=== Work request ===
Each of the entries below should be written out exactly as it reads.

=== Entries shown ===
- - - - - - -

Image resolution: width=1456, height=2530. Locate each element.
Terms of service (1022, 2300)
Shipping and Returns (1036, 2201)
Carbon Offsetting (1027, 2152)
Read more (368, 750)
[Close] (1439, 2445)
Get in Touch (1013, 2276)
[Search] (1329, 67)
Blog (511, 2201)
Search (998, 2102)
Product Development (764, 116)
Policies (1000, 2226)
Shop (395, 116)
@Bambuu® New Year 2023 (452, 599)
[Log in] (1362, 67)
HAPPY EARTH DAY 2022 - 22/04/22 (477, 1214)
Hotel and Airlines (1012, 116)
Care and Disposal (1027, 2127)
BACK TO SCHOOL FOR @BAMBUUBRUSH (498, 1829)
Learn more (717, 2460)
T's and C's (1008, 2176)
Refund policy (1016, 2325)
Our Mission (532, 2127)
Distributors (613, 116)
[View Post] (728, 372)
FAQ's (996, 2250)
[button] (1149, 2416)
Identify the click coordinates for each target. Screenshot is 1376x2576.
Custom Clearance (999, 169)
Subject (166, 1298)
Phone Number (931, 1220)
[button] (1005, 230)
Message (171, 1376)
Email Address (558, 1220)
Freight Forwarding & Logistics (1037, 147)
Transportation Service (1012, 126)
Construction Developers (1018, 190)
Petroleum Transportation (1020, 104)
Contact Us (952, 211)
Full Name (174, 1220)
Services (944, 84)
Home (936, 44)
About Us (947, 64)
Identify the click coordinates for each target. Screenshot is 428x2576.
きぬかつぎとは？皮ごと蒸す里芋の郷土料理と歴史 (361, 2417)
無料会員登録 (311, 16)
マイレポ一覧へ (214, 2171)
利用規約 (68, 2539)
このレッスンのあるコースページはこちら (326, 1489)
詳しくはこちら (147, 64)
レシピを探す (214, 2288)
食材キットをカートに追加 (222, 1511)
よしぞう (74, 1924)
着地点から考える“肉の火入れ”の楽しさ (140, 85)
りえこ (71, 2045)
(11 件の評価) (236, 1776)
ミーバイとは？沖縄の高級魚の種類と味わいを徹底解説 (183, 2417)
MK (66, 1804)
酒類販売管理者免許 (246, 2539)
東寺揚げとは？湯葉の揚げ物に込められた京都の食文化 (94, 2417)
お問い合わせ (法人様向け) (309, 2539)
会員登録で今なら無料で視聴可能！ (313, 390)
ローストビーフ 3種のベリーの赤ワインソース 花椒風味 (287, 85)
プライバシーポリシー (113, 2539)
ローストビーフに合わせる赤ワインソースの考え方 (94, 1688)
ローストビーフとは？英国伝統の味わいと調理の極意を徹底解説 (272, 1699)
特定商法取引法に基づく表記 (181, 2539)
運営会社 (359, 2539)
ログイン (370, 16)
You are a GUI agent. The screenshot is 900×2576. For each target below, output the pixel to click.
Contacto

- - - - - - -

=== Solution to this problem ===
Image resolution: width=1456, height=2530. Locate each element.
Terms of service (1022, 2300)
Shipping and Returns (1036, 2201)
Carbon Offsetting (1027, 2152)
Read more (368, 750)
[Close] (1439, 2445)
Get in Touch (1013, 2276)
[Search] (1329, 67)
Blog (511, 2201)
Search (998, 2102)
Product Development (764, 116)
Policies (1000, 2226)
Shop (395, 116)
@Bambuu® New Year 2023 (452, 599)
[Log in] (1362, 67)
HAPPY EARTH DAY 2022 - 22/04/22 (477, 1214)
Hotel and Airlines (1012, 116)
Care and Disposal (1027, 2127)
BACK TO SCHOOL FOR @BAMBUUBRUSH (498, 1829)
Learn more (717, 2460)
T's and C's (1008, 2176)
Refund policy (1016, 2325)
Our Mission (532, 2127)
Distributors (613, 116)
[View Post] (728, 372)
FAQ's (996, 2250)
[button] (1149, 2416)
Identify the click coordinates for each target. Screenshot is 1376x2576.
Custom Clearance (999, 169)
Subject (166, 1298)
Phone Number (931, 1220)
[button] (1005, 230)
Message (171, 1376)
Email Address (558, 1220)
Freight Forwarding & Logistics (1037, 147)
Transportation Service (1012, 126)
Construction Developers (1018, 190)
Petroleum Transportation (1020, 104)
Contact Us (952, 211)
Full Name (174, 1220)
Services (944, 84)
Home (936, 44)
About Us (947, 64)
Identify the click coordinates for each target. Screenshot is 428x2576.
きぬかつぎとは？皮ごと蒸す里芋の郷土料理と歴史 (361, 2417)
無料会員登録 (311, 16)
マイレポ一覧へ (214, 2171)
利用規約 (68, 2539)
このレッスンのあるコースページはこちら (326, 1489)
詳しくはこちら (147, 64)
レシピを探す (214, 2288)
食材キットをカートに追加 (222, 1511)
よしぞう (74, 1924)
着地点から考える“肉の火入れ”の楽しさ (140, 85)
りえこ (71, 2045)
(11 件の評価) (236, 1776)
ミーバイとは？沖縄の高級魚の種類と味わいを徹底解説 (183, 2417)
MK (66, 1804)
酒類販売管理者免許 (246, 2539)
東寺揚げとは？湯葉の揚げ物に込められた京都の食文化 (94, 2417)
お問い合わせ (法人様向け) (309, 2539)
会員登録で今なら無料で視聴可能！ (313, 390)
ローストビーフ 3種のベリーの赤ワインソース 花椒風味 (287, 85)
プライバシーポリシー (113, 2539)
ローストビーフに合わせる赤ワインソースの考え方 (94, 1688)
ローストビーフとは？英国伝統の味わいと調理の極意を徹底解説 (272, 1699)
特定商法取引法に基づく表記 (181, 2539)
運営会社 (359, 2539)
ログイン (370, 16)
You are a GUI agent. The screenshot is 900×2576. For each target below, output the pixel to click.
Contacto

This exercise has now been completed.